To overcome this and other drawbacks of the MOL, the authors have recently proposed a method [18] that first discretizes the heat equation in time using implicit discretization scheme. The discretized PDE is a sequence of second order ODEs which, together with the boundary conditions, forms a sequence of two-point boundary value problems (TPBVPs). Using the initial condition, we can solve the first TPBVP from the sequence and get an approximation of the temperature u(xt) at the first time level \(t=t_1\). Then, using the obtained solution, we can solve the second TPBVP, and so on, getting approximations of the temperature at each time level \(t=t_1,t_2,\dots \) For the solution of the TPBVPs, we employ the finite difference method (FDM) with Newton iteration.

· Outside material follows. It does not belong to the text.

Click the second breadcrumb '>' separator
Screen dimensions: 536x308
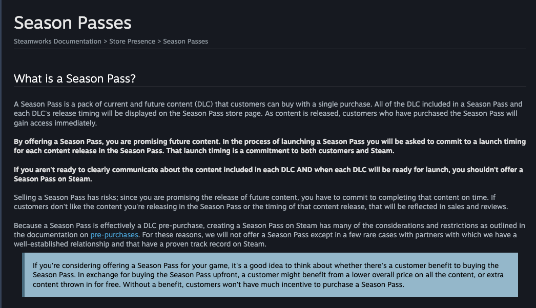click(159, 42)
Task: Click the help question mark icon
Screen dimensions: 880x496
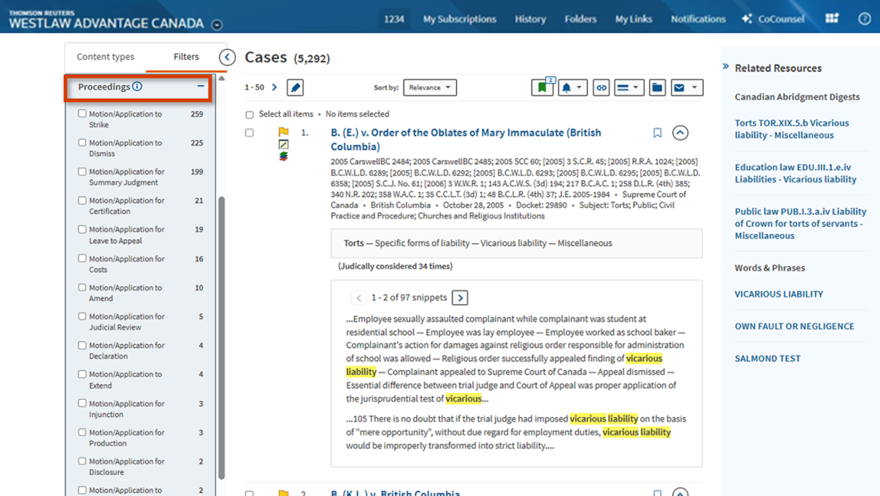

An important feature of the proposed method is that it is unconditionally stable. The technique was applied successfully for solving nonlinear heat and mass transfer problems [18]–[19]. Originally, the method was developed for Dirichlet boundary conditions. These boundary conditions are linear and time-independent. However, many important physical situations require the application of time-dependent or even nonlinear time-dependent boundary conditions. This paper extends the proposed method to incorporate such boundary conditions. To motivate their use, we propose a simple physical model that naturally gives rise to the so called relaxing boundary conditions. They have been introduced first for certain diffusion processes [20] but, as shown in this work, can be applied successfully in certain heat transfer problems. Roughly speaking, a relaxing boundary condition is a time-dependent condition that approaches continuously, as time increases, a certain time-independent condition. The relaxing boundary condition can be a Dirichlet type, which is linear, but also a Neumann or a Robin type, which, given the nonlinear nature of the considered process, lead to nonlinear time-dependent conditions at the boundary.

Fig. 1.
figure 1

Physical system

2 Physical System and Mathematical Model

This section presents a continuous mathematical model of a simple physical system that gives rise to one dimensional nonlinear heat transfer with relaxing boundary condition. A silicon rod is situated along the x-axis between \(x=a\) and \(x=b\) (Fig. 1). The temperature in the silicon is denoted by u(xt). Because of the symmetry of the problem, the temperature in the rod is a function of one spatial variable only. We have chosen the substance silicon because its thermal conductivity depends on the temperature. The silicon rod is laterally insulated so that no energy, in any form, can be transferred through the lateral surface. At the point \(x=a\) the silicon rod is in thermal contact with a tank filled with liquid. Heat can flow freely through the contact surface in both directions. Apart from the thermal contact with the silicon, the tank is well insulated. The temperature in the tank is denoted by T(t). It is homogenous inside the tank. A possible exception could be a thin layer close to the silicon contact surface, where the temperature may not be equal to T(t). There are two pipes connected to the tank. Through one of them liquid at temperature \(T_r\) is being pumped into the tank at a constant volume flow rate. Through the other pipe liquid at temperature T(t) is going out of the tank at the same volume flow rate. We assume that the liquid in the tank is well stirred throughout the process so that the incoming liquid is mixed with the liquid inside the tank fast enough. We also assume that the density and heat capacity do not depend on the temperature. How to find the function T(t) and how to use it to set the boundary condition at \(x=a\) will be shown in the next section. In this section we will derive the heat equation for the silicon rod and set the other necessary conditions.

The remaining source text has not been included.